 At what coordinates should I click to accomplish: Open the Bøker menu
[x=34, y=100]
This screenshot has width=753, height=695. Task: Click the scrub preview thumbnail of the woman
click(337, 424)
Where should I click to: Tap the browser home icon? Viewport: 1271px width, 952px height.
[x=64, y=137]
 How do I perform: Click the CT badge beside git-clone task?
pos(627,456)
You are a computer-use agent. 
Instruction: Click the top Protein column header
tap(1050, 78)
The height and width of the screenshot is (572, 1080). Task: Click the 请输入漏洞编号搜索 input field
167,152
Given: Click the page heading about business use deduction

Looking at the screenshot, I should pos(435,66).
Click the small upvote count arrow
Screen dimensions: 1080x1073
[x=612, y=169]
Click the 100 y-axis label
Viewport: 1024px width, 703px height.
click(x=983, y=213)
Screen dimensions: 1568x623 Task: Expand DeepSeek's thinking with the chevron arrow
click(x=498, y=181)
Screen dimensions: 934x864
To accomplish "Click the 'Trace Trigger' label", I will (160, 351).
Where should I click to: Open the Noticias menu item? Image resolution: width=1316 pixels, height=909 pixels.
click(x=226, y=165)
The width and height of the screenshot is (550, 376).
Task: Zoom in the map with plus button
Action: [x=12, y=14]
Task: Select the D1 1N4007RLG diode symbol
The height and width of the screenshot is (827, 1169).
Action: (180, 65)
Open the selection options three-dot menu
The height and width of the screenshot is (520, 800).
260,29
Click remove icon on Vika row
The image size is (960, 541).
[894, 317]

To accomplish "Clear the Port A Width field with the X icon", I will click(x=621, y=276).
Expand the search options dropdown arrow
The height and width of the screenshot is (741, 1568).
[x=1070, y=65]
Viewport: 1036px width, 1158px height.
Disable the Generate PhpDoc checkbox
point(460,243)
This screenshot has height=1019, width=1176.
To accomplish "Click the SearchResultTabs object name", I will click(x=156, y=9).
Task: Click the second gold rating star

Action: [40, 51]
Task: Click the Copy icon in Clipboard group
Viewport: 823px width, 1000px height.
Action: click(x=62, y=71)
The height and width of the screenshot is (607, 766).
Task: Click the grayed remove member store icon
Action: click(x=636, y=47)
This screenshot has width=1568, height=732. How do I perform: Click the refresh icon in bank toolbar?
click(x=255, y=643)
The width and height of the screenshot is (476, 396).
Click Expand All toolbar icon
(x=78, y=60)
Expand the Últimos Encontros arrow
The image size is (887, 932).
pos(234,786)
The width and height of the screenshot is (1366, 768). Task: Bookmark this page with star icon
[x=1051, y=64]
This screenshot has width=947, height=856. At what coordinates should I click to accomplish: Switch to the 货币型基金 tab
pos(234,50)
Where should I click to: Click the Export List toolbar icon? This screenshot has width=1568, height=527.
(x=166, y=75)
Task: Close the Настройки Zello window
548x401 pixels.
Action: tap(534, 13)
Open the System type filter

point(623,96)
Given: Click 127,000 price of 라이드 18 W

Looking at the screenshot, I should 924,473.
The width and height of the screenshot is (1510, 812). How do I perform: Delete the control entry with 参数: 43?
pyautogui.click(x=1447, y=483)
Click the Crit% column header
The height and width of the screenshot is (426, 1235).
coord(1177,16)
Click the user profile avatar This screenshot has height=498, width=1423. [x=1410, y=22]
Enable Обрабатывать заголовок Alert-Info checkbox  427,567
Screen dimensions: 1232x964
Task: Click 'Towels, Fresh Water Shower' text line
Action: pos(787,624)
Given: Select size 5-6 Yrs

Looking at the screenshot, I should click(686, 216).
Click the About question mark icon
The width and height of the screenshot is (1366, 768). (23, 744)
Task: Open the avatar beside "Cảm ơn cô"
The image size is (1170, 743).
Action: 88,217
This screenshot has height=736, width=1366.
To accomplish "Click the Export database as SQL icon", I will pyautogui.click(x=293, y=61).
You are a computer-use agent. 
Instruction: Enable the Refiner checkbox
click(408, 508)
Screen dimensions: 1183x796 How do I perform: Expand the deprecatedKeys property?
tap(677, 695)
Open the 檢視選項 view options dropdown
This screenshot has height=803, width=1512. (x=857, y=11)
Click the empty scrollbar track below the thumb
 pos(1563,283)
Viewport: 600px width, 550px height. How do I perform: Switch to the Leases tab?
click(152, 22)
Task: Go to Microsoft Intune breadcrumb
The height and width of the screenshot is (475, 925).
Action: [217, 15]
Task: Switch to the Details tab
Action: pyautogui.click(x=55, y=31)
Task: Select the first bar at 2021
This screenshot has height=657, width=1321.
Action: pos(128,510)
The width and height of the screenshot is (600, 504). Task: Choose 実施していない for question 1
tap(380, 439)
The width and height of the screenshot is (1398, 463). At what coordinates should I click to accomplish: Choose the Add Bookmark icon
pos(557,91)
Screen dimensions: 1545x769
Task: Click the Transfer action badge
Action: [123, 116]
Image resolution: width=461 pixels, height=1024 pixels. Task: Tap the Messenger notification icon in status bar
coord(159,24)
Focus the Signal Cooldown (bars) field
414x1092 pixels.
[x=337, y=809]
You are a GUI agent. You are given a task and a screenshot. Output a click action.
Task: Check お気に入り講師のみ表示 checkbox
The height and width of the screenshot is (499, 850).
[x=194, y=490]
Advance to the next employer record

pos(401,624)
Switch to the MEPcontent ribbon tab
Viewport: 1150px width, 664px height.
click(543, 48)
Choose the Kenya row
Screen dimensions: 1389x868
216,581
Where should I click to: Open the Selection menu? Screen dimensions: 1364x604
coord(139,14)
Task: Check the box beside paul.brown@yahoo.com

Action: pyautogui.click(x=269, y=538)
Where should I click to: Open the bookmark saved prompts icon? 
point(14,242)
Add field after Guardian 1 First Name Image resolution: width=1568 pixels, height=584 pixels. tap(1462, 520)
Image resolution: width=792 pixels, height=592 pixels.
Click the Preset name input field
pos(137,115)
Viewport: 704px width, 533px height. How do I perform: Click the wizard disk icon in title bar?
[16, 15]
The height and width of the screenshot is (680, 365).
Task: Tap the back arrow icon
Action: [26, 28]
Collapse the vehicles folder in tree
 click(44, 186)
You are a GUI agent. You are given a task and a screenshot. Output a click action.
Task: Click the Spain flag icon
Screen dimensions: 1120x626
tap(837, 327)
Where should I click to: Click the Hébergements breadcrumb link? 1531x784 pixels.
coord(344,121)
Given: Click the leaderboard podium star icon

## WHAT THE TASK REQUIRES
Working from the data above, extract solely the lines from the one containing "How do I perform: Click the CT" through the one containing "Click the small upvote count arrow", exactly as they appear, both included.

## EXPECTED ANSWER
 How do I perform: Click the CT badge beside git-clone task?
pos(627,456)
You are a computer-use agent. 
Instruction: Click the top Protein column header
tap(1050, 78)
The height and width of the screenshot is (572, 1080). Task: Click the 请输入漏洞编号搜索 input field
167,152
Given: Click the page heading about business use deduction

Looking at the screenshot, I should pos(435,66).
Click the small upvote count arrow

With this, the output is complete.